Wiley Cash, Karen Cox on ‘N.C. Bookwatch’

Published 12:00 am Sunday, January 14, 2018

Wiley Cash talks about “The Last Ballad” on “North Carolina Bookwatch” today at 11 a.m. and Thursday, Jan. 18 at 5 p.m.

Cash’s third novel, set in 1929’s Gaston County’s textile mill country, forces us to confront uncomfortable facts about the brutal conditions workers faced on the job and in their struggles to make a life on their meager pay.

Ella May Wiggins, the lead character in Cash’s book, is based on a real person, who was killed while participating in a major strike at Loray Mills in Gastonia. The 28-year-old Wiggins had given birth to nine children and was working a 72-hour week for which she earned $9. She wrote and sang protest songs, some of which were later performed by Woody Guthrie.

Cash follows her decision to support the strike at Loray Mills where her ballad singing at worker rallies mobilized audiences more than the speeches of union leaders. He relates how her actions provoked negative responses from union opponents that led to her death.

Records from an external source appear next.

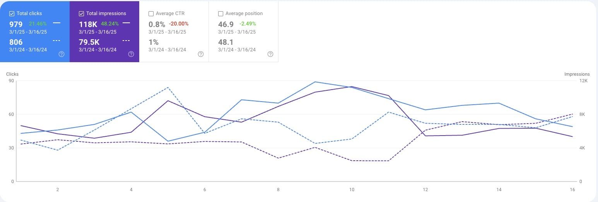The image size is (598, 202).
Task: Click the help icon in Total clicks card
Action: [x=61, y=54]
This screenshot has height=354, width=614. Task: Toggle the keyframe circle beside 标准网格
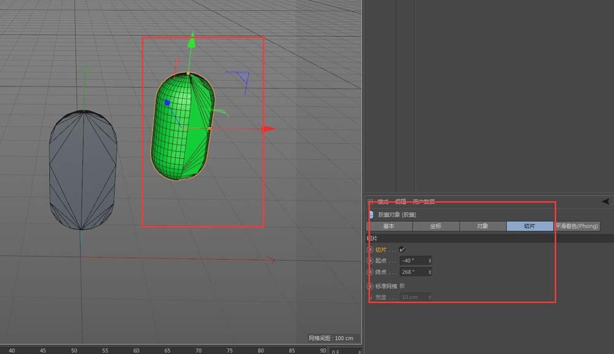tap(370, 286)
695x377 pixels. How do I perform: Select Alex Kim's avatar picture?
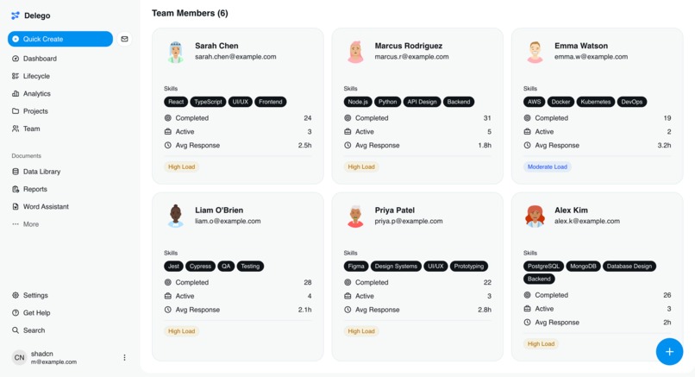(535, 216)
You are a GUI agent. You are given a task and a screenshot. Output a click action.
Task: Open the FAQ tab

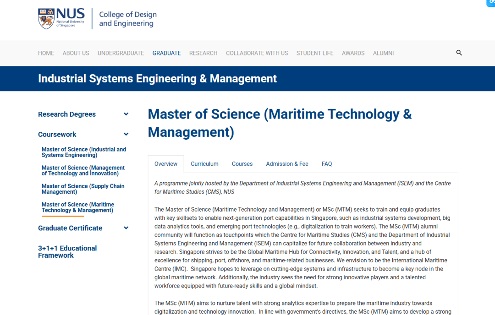coord(327,164)
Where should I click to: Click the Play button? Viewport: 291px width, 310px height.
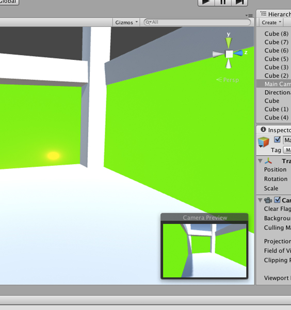tap(206, 2)
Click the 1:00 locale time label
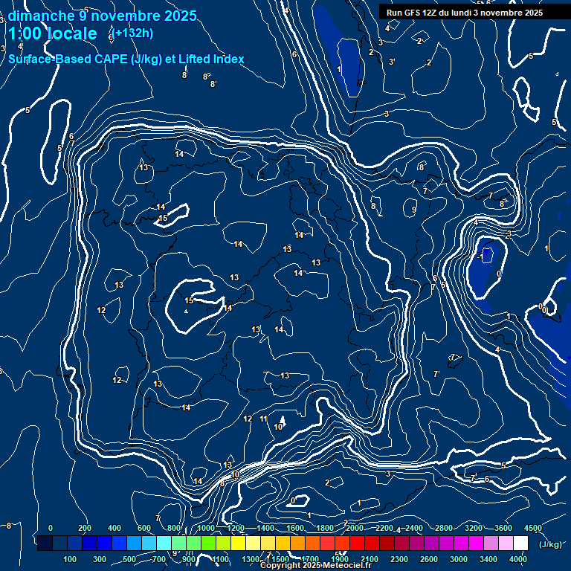This screenshot has width=571, height=571. pyautogui.click(x=52, y=34)
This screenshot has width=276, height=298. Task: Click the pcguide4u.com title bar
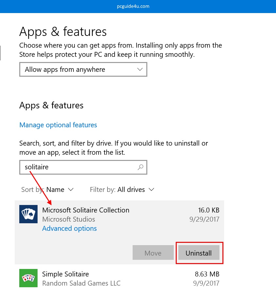point(138,6)
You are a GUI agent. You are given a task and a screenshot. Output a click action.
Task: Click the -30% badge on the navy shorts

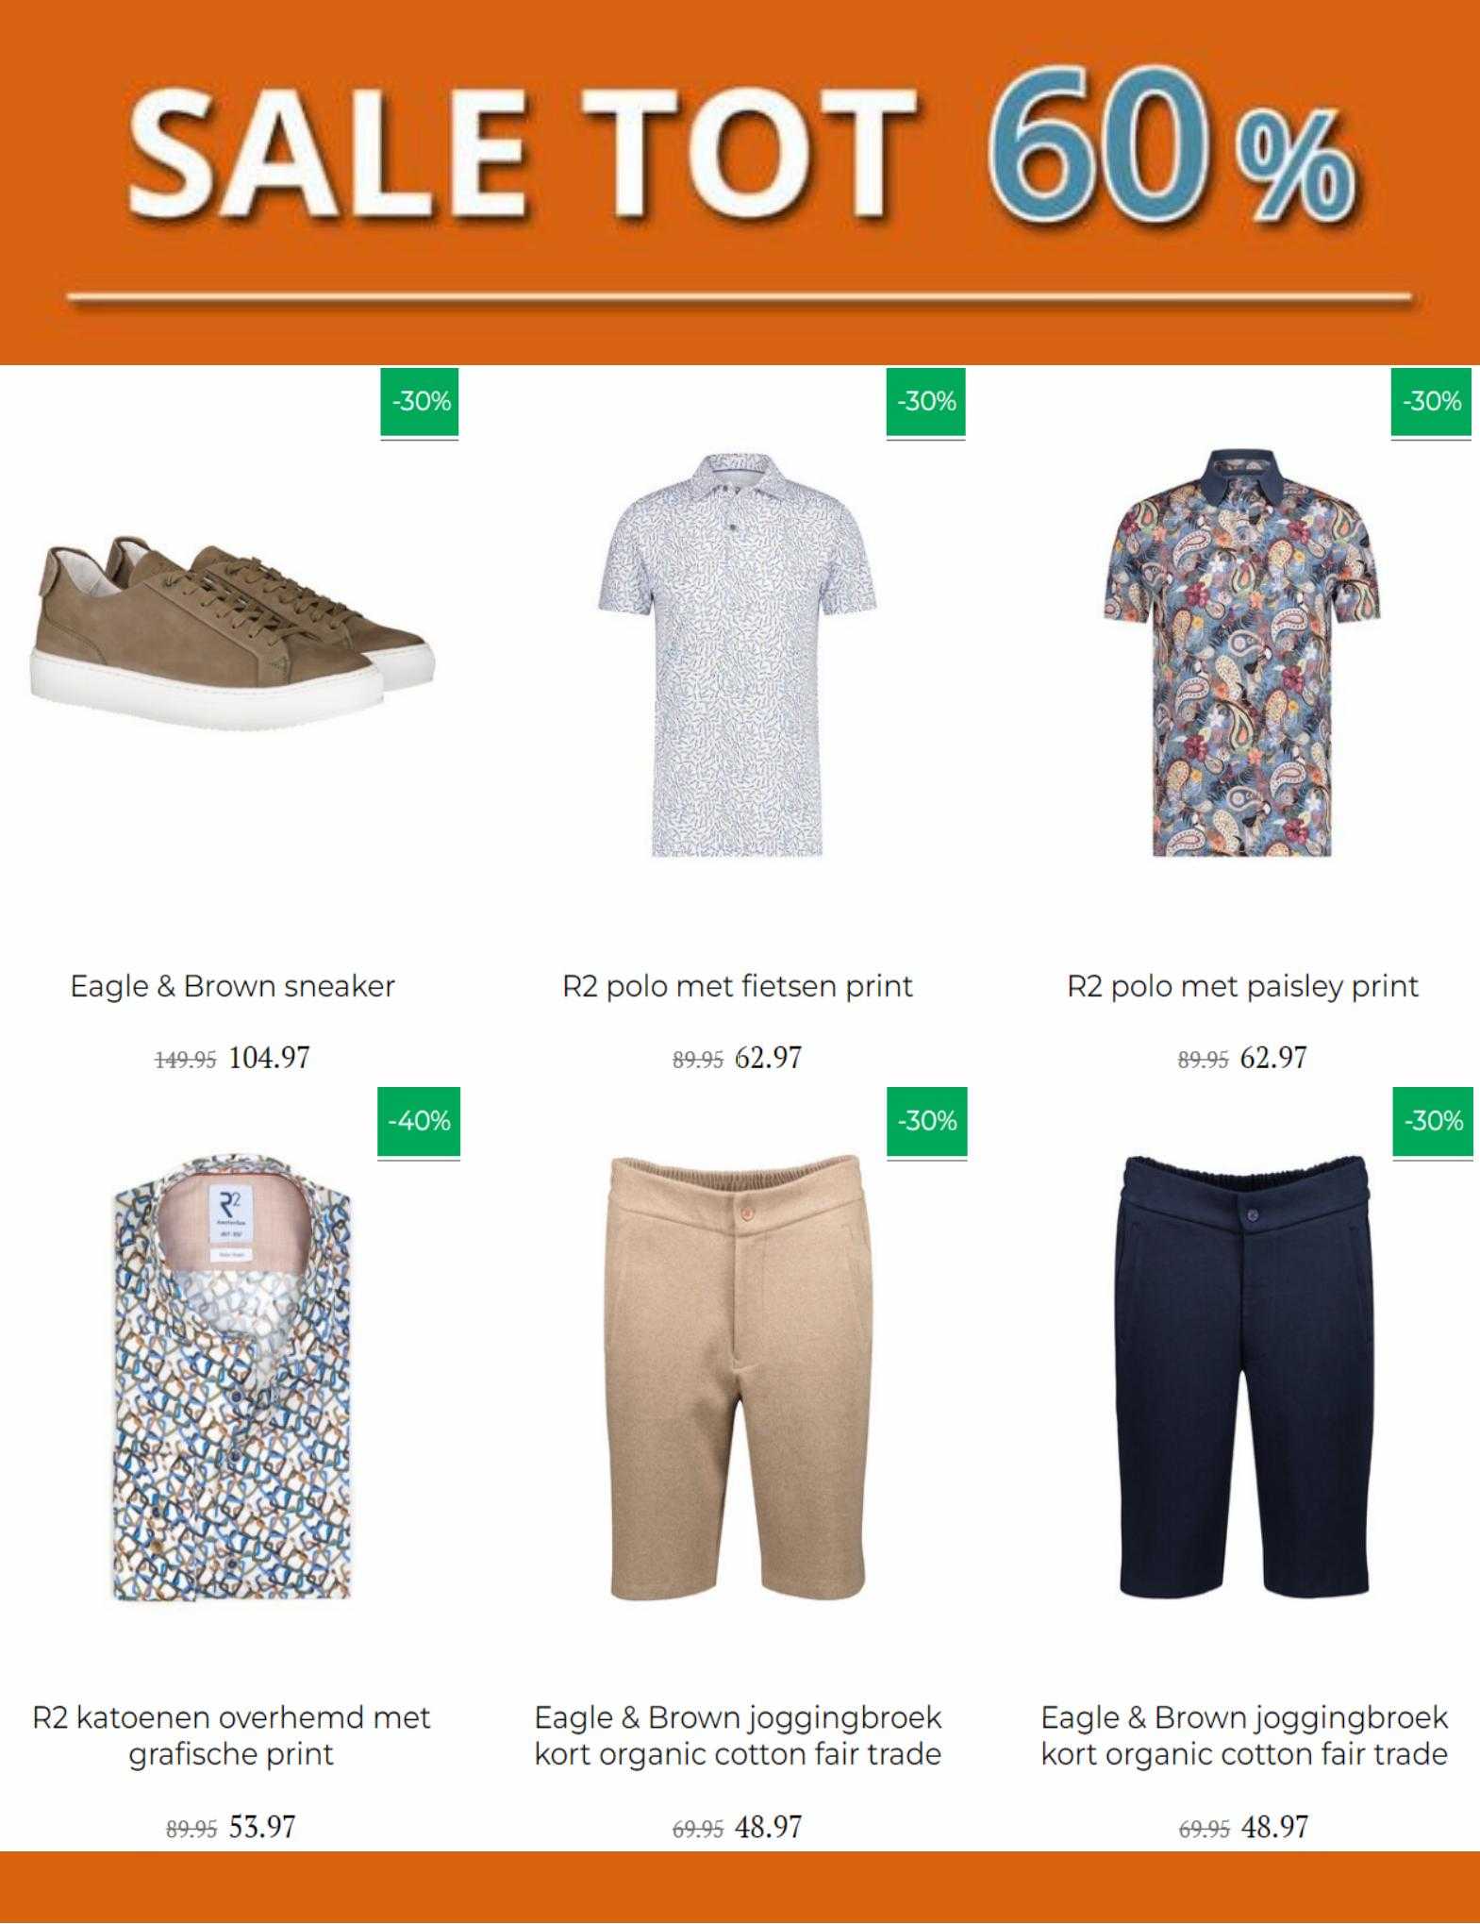[1433, 1122]
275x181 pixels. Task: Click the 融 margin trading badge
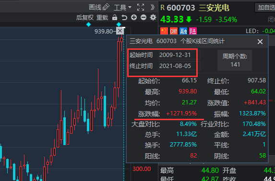coord(183,31)
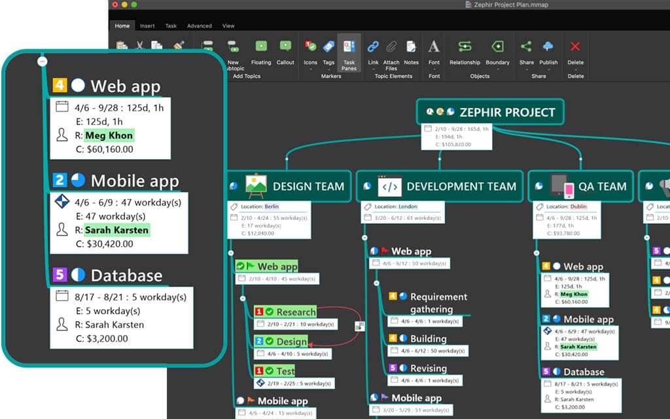Screen dimensions: 670x419
Task: Insert a Callout topic
Action: tap(285, 47)
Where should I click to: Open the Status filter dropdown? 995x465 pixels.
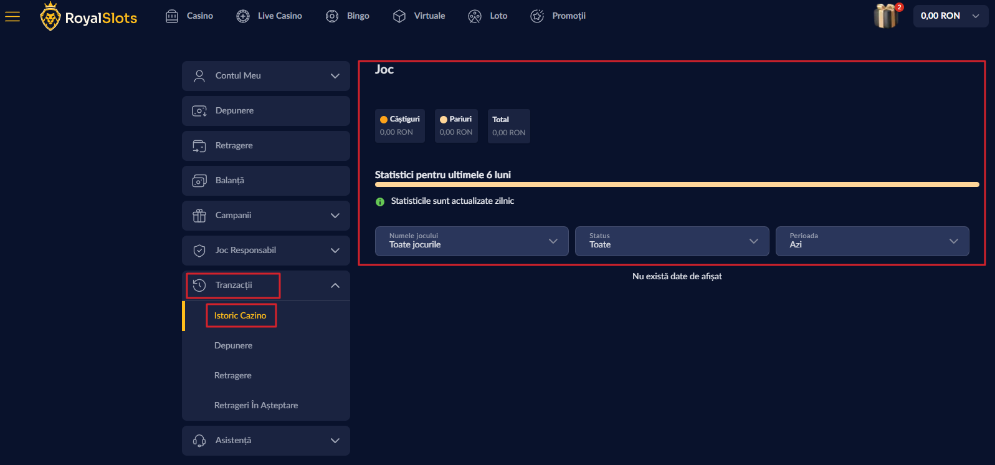pyautogui.click(x=672, y=241)
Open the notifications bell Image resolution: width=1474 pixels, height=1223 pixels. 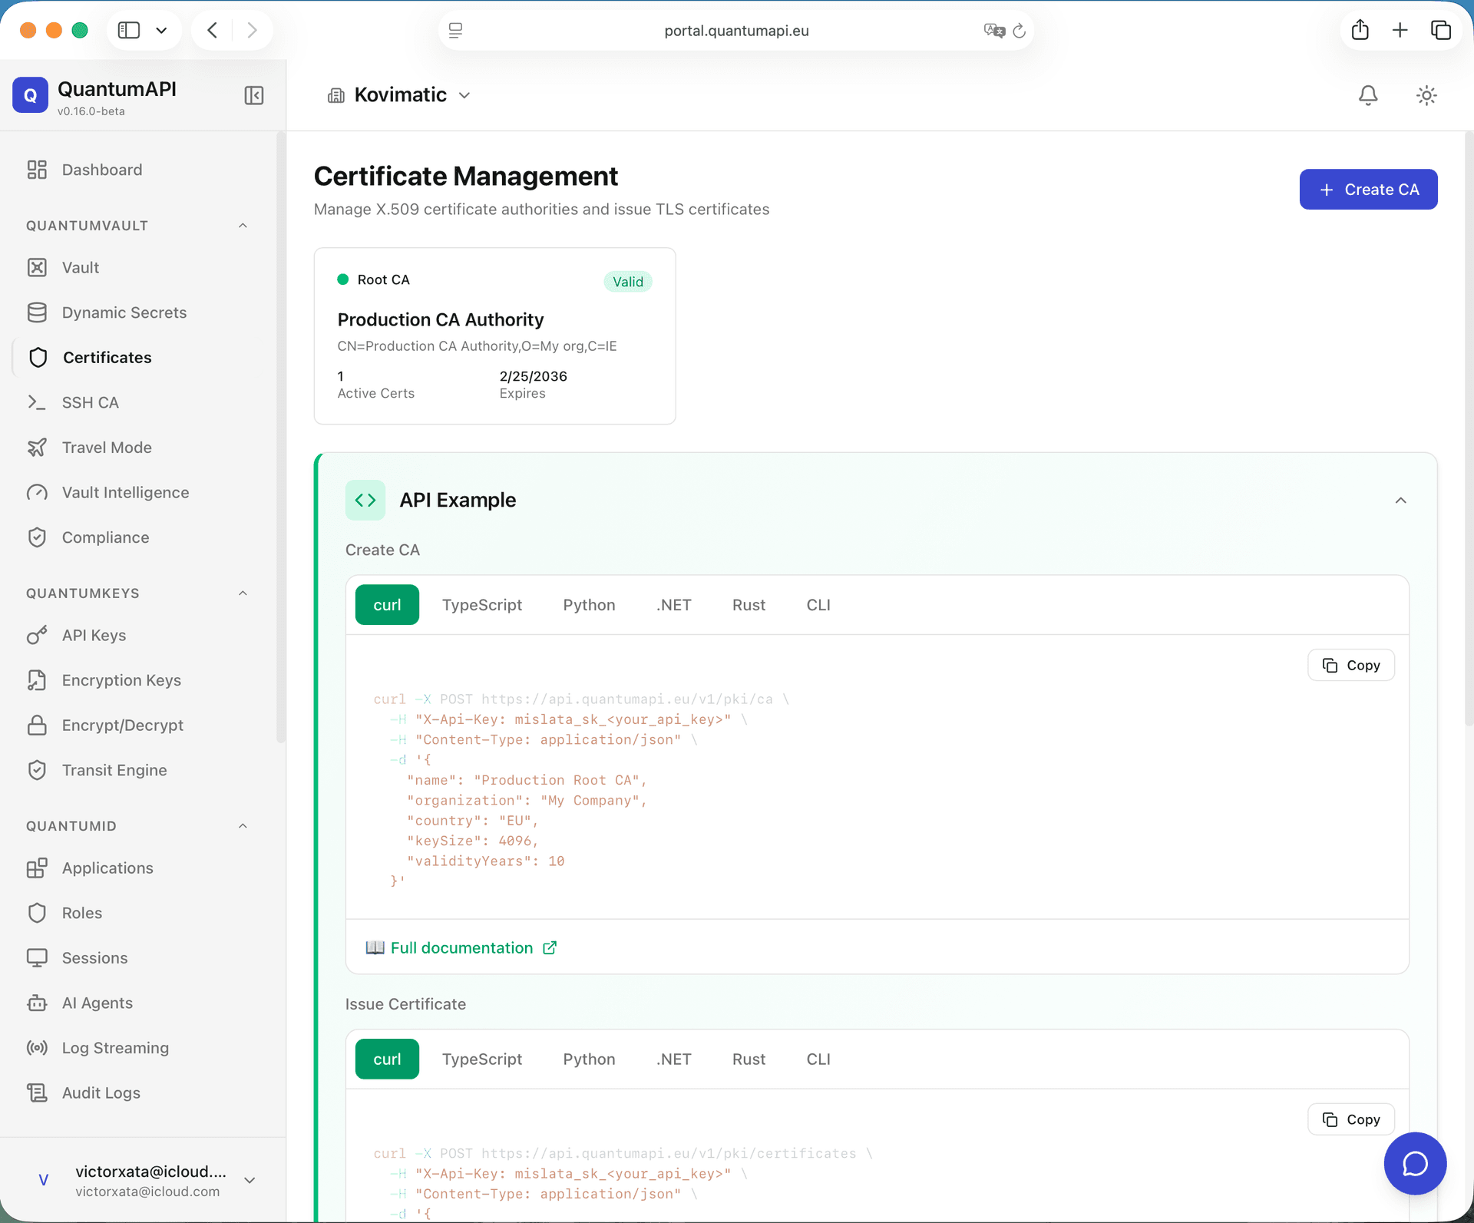point(1367,94)
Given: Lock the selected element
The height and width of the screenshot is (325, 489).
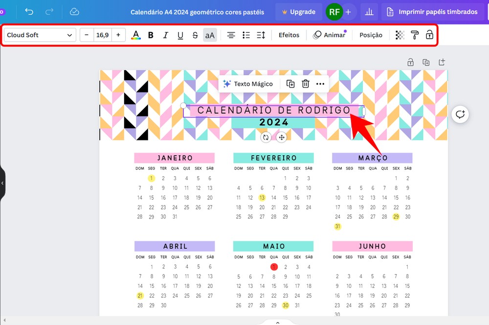Looking at the screenshot, I should click(x=430, y=35).
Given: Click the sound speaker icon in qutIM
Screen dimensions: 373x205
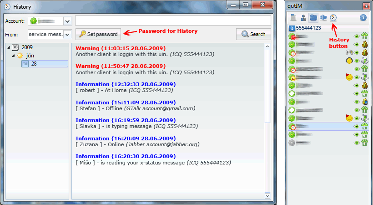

The picture Cash paints is an ugly one, showing conditions of Wiggins and her fellow workers to be only a step or two away from serfdom and slavery. But Cash’s storytelling turns these facts into a poignant, moving and important novel.

Karen Cox talks with guest host Malinda Maynor Lowery about “Goat Castle” on “Bookwatch” Jan. 21, at 11 a.m. and Jan. 25 at 5 p.m.

In 1932, the city of Natchez, Mississippi, reckoned with an unexpected influx of journalists and tourists as the lurid story of a local murder was splashed across headlines nationwide.

Two eccentrics, Richard Dana and Octavia Dockery — known in the press as the “Wild Man” and the “Goat Woman” — enlisted an African American man named George Pearls to rob their reclusive neighbor, Jennie Merrill, at her estate.

During the attempted robbery, Merrill was shot and killed. The crime drew national coverage when it came to light that Dana and Dockery, the alleged murderers, shared their huge, decaying antebellum mansion with their goats and other livestock, which prompted journalists to call the estate “Goat Castle.”

Pearls was killed by an Arkansas policeman in an unrelated incident before he could face trial. An innocent black woman named Emily Burns was ultimately sent to prison for the murder of Merrill. Dana and Dockery not only avoided punishment but also lived to profit from the notoriety of the murder by opening their derelict home to tourists.

Strange, fascinating and sobering, “Goat Castle” tells the story of this local feud, killing, investigation and trial, showing how a true crime tale of fallen Southern grandeur and murder obscured an all too familiar story of racial injustice.